* **What you are asked to do**:
Reproduce the records verbatim, everything from the line containing "Click the 43.0%" down to the line containing "Switch to the computer", with both of those lines included.

•••••

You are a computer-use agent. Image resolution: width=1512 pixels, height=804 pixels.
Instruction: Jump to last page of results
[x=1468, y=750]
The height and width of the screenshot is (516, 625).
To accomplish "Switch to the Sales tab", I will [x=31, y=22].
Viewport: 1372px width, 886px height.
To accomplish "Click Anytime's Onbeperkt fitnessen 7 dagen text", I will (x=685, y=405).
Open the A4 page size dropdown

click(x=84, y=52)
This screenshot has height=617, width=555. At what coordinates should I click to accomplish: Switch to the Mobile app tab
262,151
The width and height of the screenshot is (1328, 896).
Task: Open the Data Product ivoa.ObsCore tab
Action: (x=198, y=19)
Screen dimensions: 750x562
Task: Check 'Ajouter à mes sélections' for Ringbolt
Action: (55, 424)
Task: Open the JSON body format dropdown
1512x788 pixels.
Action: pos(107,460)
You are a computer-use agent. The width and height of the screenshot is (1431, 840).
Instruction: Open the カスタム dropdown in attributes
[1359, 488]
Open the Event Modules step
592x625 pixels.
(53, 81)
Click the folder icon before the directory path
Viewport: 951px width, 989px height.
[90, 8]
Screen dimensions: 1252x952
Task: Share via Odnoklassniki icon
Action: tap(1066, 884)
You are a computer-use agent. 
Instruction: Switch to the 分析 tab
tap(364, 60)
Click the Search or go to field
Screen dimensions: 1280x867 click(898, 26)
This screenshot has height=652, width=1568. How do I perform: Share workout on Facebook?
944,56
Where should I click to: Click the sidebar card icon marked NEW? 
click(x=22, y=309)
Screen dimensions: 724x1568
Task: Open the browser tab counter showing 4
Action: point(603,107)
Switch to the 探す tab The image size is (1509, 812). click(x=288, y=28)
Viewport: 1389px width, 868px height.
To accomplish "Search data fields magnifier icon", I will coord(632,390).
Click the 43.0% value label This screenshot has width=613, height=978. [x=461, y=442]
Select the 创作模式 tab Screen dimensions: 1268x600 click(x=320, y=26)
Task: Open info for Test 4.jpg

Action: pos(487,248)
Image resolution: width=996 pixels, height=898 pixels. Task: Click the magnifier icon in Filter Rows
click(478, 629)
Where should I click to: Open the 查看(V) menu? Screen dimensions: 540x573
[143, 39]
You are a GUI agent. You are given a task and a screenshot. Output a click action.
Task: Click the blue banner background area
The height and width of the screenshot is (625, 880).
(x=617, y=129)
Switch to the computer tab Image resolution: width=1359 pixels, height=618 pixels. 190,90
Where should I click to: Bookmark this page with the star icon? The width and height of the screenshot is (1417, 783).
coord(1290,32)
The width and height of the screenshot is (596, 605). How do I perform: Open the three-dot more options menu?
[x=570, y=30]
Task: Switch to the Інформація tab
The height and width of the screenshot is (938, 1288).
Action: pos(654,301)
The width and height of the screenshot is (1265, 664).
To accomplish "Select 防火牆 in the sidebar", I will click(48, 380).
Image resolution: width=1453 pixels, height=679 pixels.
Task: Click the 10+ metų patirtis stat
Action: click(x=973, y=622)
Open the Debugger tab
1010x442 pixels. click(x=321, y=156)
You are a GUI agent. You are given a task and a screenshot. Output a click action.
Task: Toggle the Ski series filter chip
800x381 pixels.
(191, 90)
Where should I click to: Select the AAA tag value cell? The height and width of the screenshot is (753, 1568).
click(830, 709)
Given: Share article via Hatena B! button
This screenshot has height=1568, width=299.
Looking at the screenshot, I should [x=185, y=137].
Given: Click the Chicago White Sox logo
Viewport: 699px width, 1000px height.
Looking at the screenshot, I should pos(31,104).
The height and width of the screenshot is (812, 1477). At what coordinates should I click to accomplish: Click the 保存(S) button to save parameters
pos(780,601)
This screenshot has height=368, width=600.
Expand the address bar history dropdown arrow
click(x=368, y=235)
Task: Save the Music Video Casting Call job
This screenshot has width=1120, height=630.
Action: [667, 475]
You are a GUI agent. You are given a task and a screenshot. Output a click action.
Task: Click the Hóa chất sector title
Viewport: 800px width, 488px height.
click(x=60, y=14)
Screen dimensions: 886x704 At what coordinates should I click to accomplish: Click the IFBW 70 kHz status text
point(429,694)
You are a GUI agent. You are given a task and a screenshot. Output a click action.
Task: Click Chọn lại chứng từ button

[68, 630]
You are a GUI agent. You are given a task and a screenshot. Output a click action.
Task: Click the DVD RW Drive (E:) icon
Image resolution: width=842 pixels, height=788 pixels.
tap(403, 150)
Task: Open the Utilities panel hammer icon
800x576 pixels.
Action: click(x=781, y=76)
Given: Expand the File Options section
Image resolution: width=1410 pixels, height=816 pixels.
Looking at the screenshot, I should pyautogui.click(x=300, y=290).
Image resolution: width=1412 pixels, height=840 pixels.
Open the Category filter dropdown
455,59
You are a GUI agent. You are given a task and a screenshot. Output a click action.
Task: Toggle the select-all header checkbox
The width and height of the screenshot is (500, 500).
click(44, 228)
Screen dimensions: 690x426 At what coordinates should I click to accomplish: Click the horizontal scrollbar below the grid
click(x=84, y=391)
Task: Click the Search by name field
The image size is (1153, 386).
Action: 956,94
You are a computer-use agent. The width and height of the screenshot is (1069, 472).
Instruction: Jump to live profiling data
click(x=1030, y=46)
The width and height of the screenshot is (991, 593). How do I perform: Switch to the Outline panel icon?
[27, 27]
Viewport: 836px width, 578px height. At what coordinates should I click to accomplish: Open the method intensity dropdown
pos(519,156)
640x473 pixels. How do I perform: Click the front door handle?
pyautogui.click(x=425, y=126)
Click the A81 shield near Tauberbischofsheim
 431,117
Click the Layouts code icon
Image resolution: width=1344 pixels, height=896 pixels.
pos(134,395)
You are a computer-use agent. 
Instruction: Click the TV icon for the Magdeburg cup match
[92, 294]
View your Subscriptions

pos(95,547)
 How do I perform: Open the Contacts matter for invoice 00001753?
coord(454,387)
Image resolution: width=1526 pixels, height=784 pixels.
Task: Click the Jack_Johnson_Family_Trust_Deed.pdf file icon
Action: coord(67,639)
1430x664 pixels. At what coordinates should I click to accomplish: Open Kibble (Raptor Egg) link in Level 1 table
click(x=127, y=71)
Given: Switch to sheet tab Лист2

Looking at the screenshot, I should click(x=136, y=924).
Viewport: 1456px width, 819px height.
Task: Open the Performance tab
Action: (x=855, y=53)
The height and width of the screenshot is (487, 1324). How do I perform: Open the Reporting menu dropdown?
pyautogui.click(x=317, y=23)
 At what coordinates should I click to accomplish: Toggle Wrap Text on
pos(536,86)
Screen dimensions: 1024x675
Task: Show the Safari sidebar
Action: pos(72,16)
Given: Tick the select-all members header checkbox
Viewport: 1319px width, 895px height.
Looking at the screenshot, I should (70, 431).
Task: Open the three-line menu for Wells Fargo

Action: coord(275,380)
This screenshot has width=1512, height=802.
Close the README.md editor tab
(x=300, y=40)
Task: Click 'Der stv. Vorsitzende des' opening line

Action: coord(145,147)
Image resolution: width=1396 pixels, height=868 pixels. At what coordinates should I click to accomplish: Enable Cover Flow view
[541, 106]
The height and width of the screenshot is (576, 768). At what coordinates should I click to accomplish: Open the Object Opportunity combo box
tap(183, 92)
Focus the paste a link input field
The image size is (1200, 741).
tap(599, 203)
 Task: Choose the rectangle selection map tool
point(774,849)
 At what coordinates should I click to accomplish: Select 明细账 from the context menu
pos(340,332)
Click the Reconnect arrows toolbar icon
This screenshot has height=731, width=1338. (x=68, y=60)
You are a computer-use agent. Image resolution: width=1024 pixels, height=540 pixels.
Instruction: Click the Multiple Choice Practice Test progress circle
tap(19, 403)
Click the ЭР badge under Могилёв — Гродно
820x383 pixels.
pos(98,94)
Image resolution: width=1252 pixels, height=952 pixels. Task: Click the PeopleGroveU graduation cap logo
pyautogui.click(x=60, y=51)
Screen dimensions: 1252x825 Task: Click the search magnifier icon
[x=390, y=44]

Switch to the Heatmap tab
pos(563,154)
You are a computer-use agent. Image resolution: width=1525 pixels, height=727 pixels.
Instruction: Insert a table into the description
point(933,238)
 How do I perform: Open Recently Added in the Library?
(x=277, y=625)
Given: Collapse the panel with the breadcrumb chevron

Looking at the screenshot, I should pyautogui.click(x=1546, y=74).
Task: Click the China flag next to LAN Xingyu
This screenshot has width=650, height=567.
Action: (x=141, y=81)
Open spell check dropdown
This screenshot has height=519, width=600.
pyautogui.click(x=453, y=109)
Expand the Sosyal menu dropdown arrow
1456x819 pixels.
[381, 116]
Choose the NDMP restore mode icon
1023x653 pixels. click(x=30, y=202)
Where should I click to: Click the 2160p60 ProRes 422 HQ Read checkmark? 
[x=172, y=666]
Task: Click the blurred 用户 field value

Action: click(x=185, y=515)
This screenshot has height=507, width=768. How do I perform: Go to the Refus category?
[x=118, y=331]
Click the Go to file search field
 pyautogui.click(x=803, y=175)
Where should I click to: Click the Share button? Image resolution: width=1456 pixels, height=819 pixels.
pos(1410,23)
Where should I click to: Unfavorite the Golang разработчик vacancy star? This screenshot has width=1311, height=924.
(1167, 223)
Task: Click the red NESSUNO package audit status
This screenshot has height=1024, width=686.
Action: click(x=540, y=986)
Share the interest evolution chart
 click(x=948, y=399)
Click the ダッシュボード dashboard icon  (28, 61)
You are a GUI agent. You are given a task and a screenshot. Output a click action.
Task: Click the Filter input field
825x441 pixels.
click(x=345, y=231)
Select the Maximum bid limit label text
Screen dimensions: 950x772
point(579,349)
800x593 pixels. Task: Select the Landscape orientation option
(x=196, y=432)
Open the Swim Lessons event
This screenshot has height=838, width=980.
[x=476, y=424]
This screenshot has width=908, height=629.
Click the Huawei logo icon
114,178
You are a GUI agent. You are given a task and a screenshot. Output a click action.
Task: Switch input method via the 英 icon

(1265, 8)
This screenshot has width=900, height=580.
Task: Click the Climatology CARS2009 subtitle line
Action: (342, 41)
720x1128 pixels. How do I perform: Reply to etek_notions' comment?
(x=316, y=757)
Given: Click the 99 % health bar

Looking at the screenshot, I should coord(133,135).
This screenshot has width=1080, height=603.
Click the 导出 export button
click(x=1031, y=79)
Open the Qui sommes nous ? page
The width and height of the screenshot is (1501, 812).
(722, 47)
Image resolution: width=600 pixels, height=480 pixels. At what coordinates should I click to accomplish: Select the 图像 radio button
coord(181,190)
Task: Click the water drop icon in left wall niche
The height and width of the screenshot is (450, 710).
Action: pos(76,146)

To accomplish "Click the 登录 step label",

•••••

* **Response to the task**:
Click the 43.0% value label This screenshot has width=613, height=978. [x=461, y=442]
Select the 创作模式 tab Screen dimensions: 1268x600 click(x=320, y=26)
Task: Open info for Test 4.jpg

Action: pos(487,248)
Image resolution: width=996 pixels, height=898 pixels. Task: Click the magnifier icon in Filter Rows
click(478, 629)
Where should I click to: Open the 查看(V) menu? Screen dimensions: 540x573
[143, 39]
You are a GUI agent. You are given a task and a screenshot. Output a click action.
Task: Click the blue banner background area
The height and width of the screenshot is (625, 880).
(x=617, y=129)
Switch to the computer tab Image resolution: width=1359 pixels, height=618 pixels. 190,90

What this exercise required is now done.